▸ TASKS
a - Reproduce the part of the text about Macmillan below between "Macmillan has a" and "their dirty cash.", inclusive.
b - In the text about Macmillan below, which institution gave him a license to buy and export gold?

▸ TEXT SEGMENT
============================================================
Macmillan told Al Jazeera that between 1998 and 2000, he served a prison sentence after agreeing to protect Mnangagwa, then the state security minister in charge of the country’s dreaded Central Intelligence Organisation.

He told the undercover journalists: “I got sent two ginormous black guys, and they said ‘you know who your partner is, don’t mention it, or your life will get so much worse’.”

Macmillan has a licence from the Reserve Bank of Zimbabwe to buy and export gold, despite his criminal history. He told reporters he could leverage his licence to held Al Jazeera’s reporters clean their dirty cash.

Alexander James, one of the lead investigators, said the encounter with Macmillan was a “chance meeting in a bar” of a safari lodge.

“We knew that was the sort of place he would go to. He introduced himself as Mr Gold and the rest flowed from there,” James said in the podcast which described Macmillan as a “large man with tussled hair who likes to drink and likes to talk, and is all charm.”

Macmillan told the reporters there was “a big opportunity, a hell of an opportunity” in Zimbabwe before telling them he could move their millions in Hong Kong to Zimbabwe where it would be used to buy gold, which would then be sold in Dubai in the United Emirates.
============================================================
▸ MATERIAL PROVIDED

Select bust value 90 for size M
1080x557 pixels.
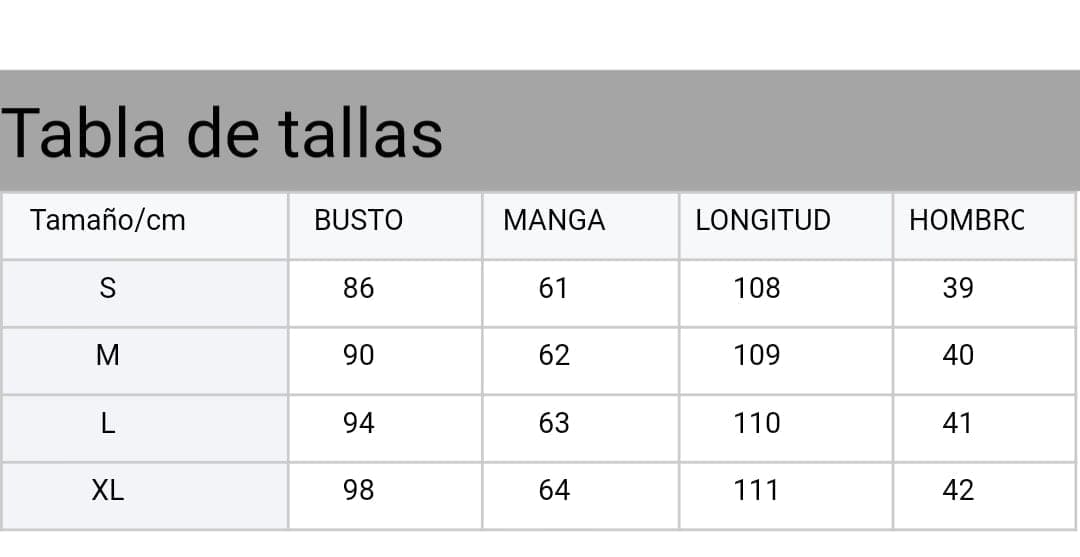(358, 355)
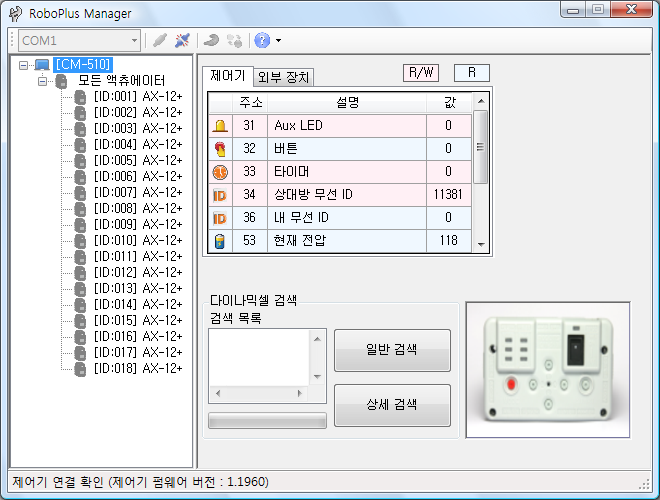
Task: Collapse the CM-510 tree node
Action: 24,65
============================================================
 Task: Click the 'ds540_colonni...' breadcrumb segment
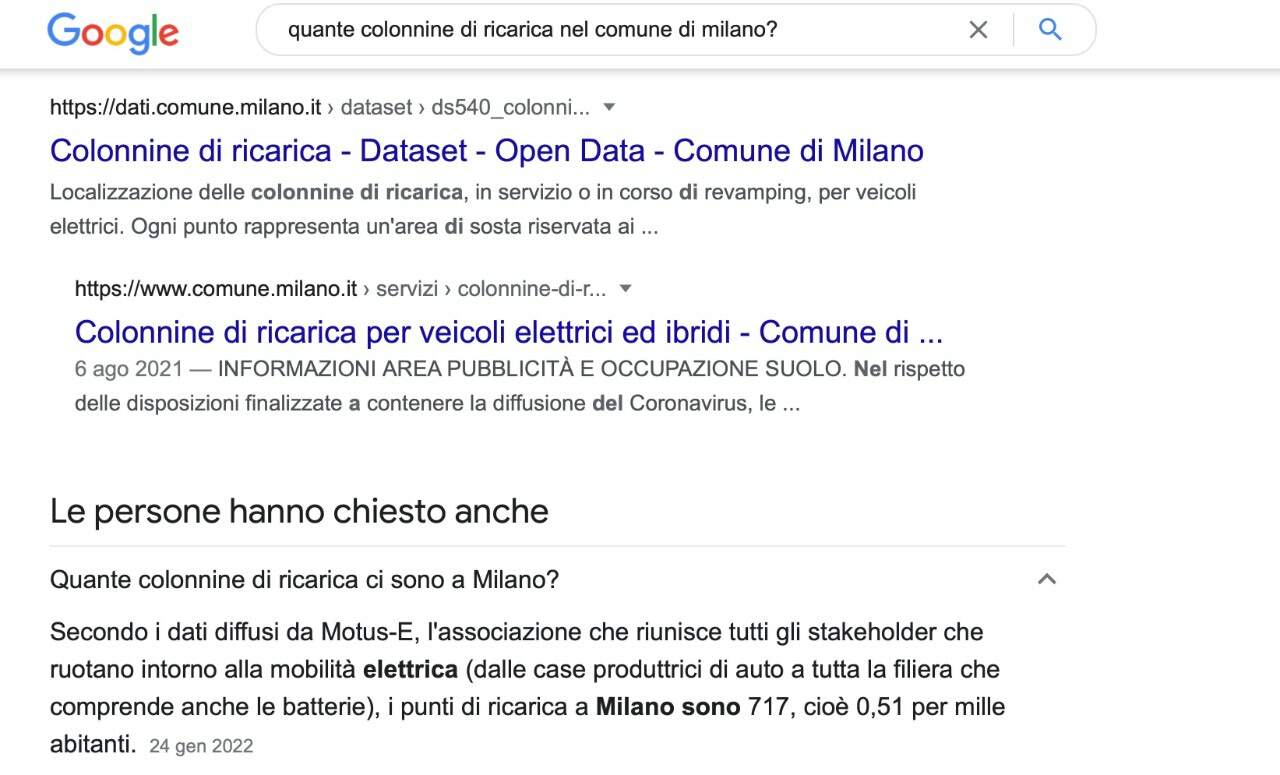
============================================================
▸ SOLUTIONS IN ORDER
a -
Macmillan has a licence from the Reserve Bank of Zimbabwe to buy and export gold, despite his criminal history. He told reporters he could leverage his licence to held Al Jazeera’s reporters clean their dirty cash.

b - The Reserve Bank of Zimbabwe